While there is no single test for lupus, several blood tests are available which assist doctors in diagnosing lupus. These, combined with other factors such as physical symptoms and sometimes family history, can assist doctors in diagnosing lupus.

Treatment of lupus

If your doctor believes you may have lupus, you will usually be referred to a rheumatologist-a specialist in the treatment of arthritis. Rheumatologists have many years of extra training on top of their regular medical schooling, and are experts at diagnosing and treating lupus.

Once your rheumatologist has diagnosed lupus, there are effective treatments available. While there is no known cure for lupus, treatments focus on controlling symptoms. The goal with any medication used to treat lupus is to bring symptoms under control and bring about remission of the disease. Early treatment minimizes tissue damage, and may also lessen the amount of time a patient needs to stay on high doses of medication.

One simple form of lupus “treatment” often overlooked is using sunblock with a skin protection factor (SPF) of 30 or above. Applying appropriate amounts of sunblock on the face and all areas of skin (the sun goes through thin layers of clothing) 30 minutes before exposure to the sun reduces lupus flares as well as skin cancer.

And finally, maintaining a healthy lifestyle is also a critical part of any lupus treatment plan. Poor diet, lack of exercise, and high levels of stress may encourage flare-ups of disease activity, so healthy eating, gentle exercise, and relaxation are highly recommended.

For more information about Lupus, visit the Lupus Canada website at www.lupuscanada.org.

A conversation with Dr. Janis McCaffrey on life with lupus

Banner with picture of Janis who lives with lupusACE has met many amazing mothers who live with arthritis. ACE spoke with Dr. Janis McCaffrey, a general practitioner and mother living with lupus who shared her journey.

Q: What has been your experience living with lupus?

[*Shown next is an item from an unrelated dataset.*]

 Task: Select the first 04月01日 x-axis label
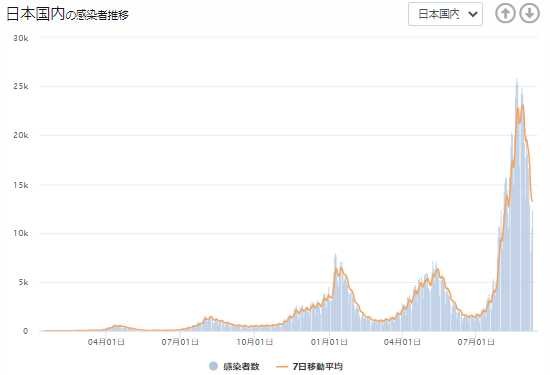pyautogui.click(x=106, y=342)
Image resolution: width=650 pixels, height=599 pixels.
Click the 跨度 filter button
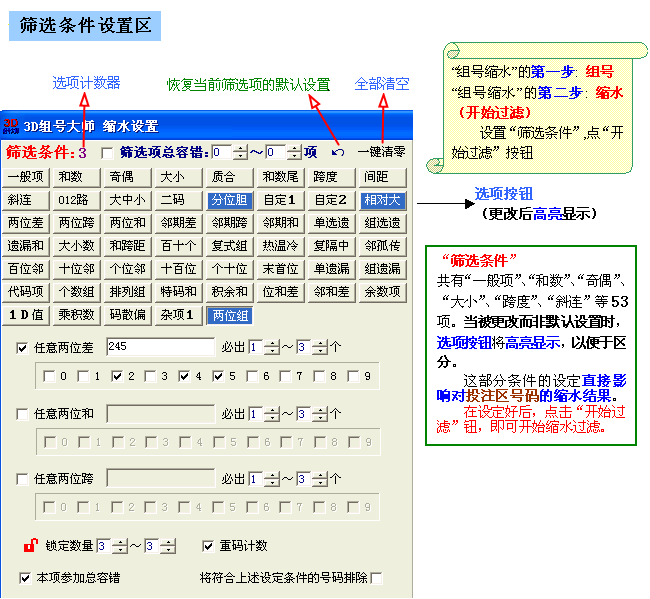[x=326, y=177]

A: I was diagnosed with Lupus at 50 with acute renal failure due to nephritis. I was critically ill and my mother came out to help (it’s supposed to be the other way around!). I could not work. Lupus ‘retired’ me and forced me to give away my practice with more than 2000 patients. After I got off the ‘big’ meds, I had a giant identity crisis and became depressed. How could I suddenly NOT be a doctor? I needed counselling and, thankfully, took and remain on an antidepressant.

To manage my lupus I began a treatment pathway that includes getting deliberate and regular exercise (yoga and tennis for me, but I started with walking!), and having quiet time to consciously set goals. If I can, I read, play chess and many word and number games for my brain. I paint and draw and garden for my psyche. I also have my own book with questions, test results and current medications list to ensure I am prescribed the right medications and maintain good communication with my doctors.

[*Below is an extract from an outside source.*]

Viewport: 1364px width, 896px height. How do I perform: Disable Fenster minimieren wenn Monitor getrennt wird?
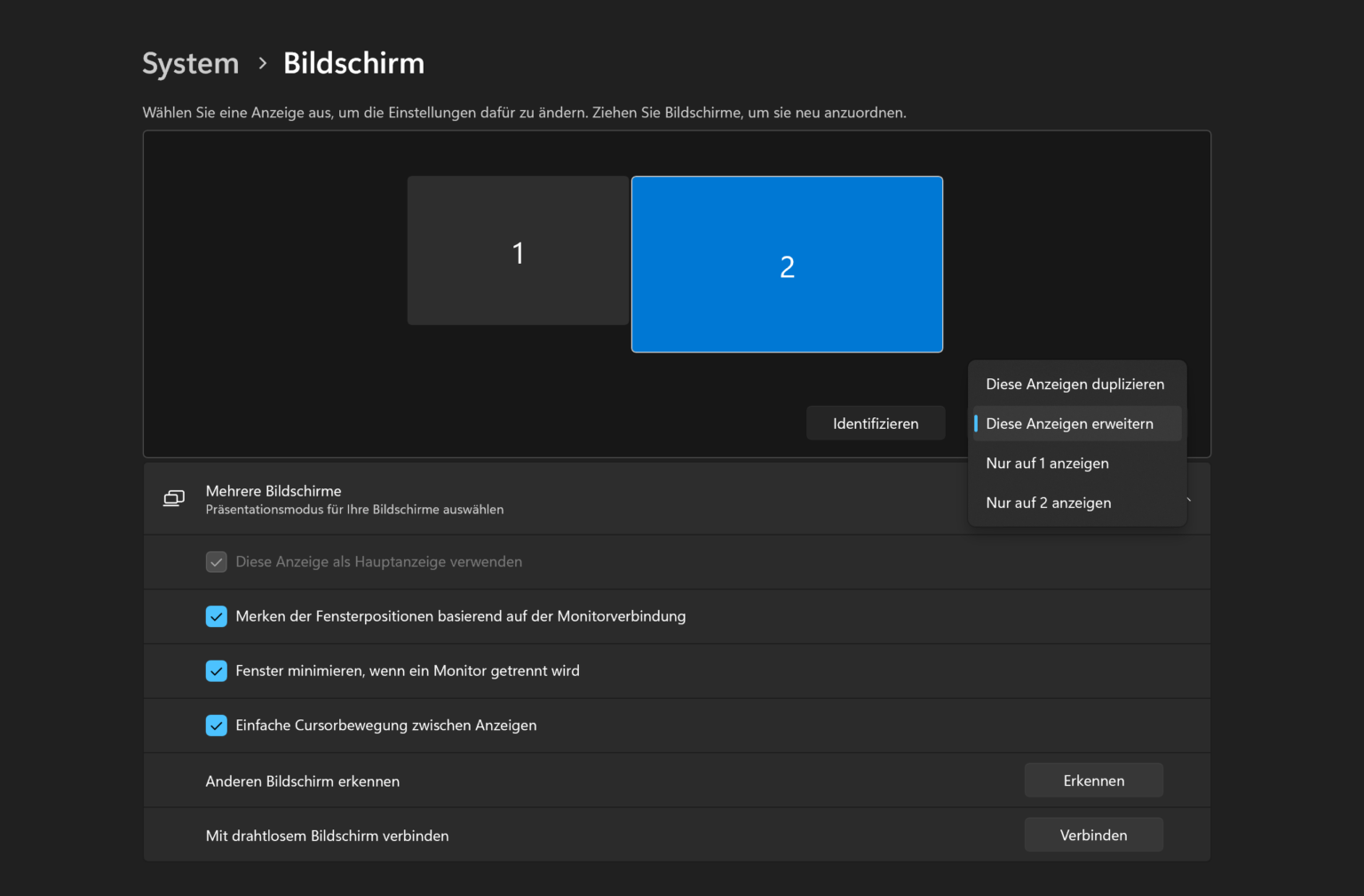point(216,670)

Q: How can caregivers, family, and friends support women living with arthritis?

A: Throw down your calling cards. You’d do it for any of your family and friends, right? My book group and other friends and neighbours rotated a meal to our family as they saw we needed. Extra help with childcare, driving, shopping, ironing, yard work, and handyman chores were appreciated. A friend’s ear is still the best therapy in the world.

Teach your kids to be independent in age appropriate ways: to clean their rooms, do their laundry, take the bus, make their lunches, share household chores. Thank, play with, and treat them regularly.

Partners need to be intimately honest (relationship-wise, sexually, emotionally) and figure out together what to do and what will work. Be brave, and get some help if you need it.

Q: Do you consider yourself a role model?

A: Physicians I learned from were role models whether they wanted to be or not. I think a position of influence always presents an opportunity of being a role model. We act accordingly: professional, inherently teaching to whoever is listening, often the patient, their family, staff, colleagues, and we are always learning from others if we have our eyes and ears open!